JW: How comforting is it to know that in Bryce Perkins you have one of the ACC’s top quarterbacks?
 
Mendenhall: “It is an immediate advantage over anyone we play that doesn’t have a returning quarterback. The team is farther along [with Perkins back]. Even if all other 10 starters on offense were gone, if the quarterback is back, most of us would view that as a positive thing. With a quarterback returning and a defense returning most of its experience, if you’re going to play an ACC game on the road to start the season, I like the prospects of what we have coming back in relation to that opportunity.”
 
JW: As the start of training camp approaches, what are your major concerns about this team?
 
Mendenhall: “My biggest concern right now is the lack of an identified starter at running back.
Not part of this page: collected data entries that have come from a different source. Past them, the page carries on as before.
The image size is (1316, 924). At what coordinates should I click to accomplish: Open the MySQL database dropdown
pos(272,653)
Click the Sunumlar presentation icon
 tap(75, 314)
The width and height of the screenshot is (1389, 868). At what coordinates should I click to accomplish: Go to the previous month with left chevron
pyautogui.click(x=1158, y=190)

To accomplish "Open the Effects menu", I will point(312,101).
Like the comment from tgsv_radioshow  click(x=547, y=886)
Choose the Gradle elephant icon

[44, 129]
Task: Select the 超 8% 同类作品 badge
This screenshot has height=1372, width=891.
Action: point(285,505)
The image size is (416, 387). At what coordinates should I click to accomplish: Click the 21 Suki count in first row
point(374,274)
We have depth and we have possibilities there, but I was hopeful that at this point we’d have a clearer idea of who our starter is.
 
“Dejon Brissett’s injury at wide receiver and ensuring he’s ready [for the season], because we’re counting on and need that depth and that production.
 
“The loss of some experience on the offensive line is also a concern, though our numbers and our youthful experience don’t make that as big a concern to me. And then replacing Juan Thornhill and his production. We have candidates, but Brenton Nelson’s health, Joey Blount’s health, and their ability to be durable and productive and consistent are going to be, I think, a big part to our secondary.
 
“And then punter. From what I saw in the spring, I like our prospects, but we don’t have a returning punter.”
 
JW: “One of the major components of the Master Plan will be a new football operations center. How involved are you in the planning of and fundraising for the new facility?
 
Mendenhall: “I’m active in both phases. I’ve been active in the fundraising and basically on call for Carla and Jim Booz and Dirk [Katstra], for the VAF, whenever I’m needed. The simple agreement is, when asked, I’m coming. And their job is to use me effectively.
 
“We just had our second meeting about the building design and the practice field design, and so I’m totally involved in the design and identification and description of what I think will help this program. The caution is, there have been times [at other schools] where the head football coach, in these kind of circumstances, does a great job of building the facility for someone else, where it’s so encompassing that he loses track [of his primary responsibilities and struggles] to manage the current team and roster and season. There’s no chance that’s going to happen with me. I’m going to do everything I can to help the fundraising and help the building design. My first priority is to my current student-athletes and my staff. We’re all agreed on that, and that’s what we all want. So my job is to execute all that at the same time, but in a sequential and prioritized manner.”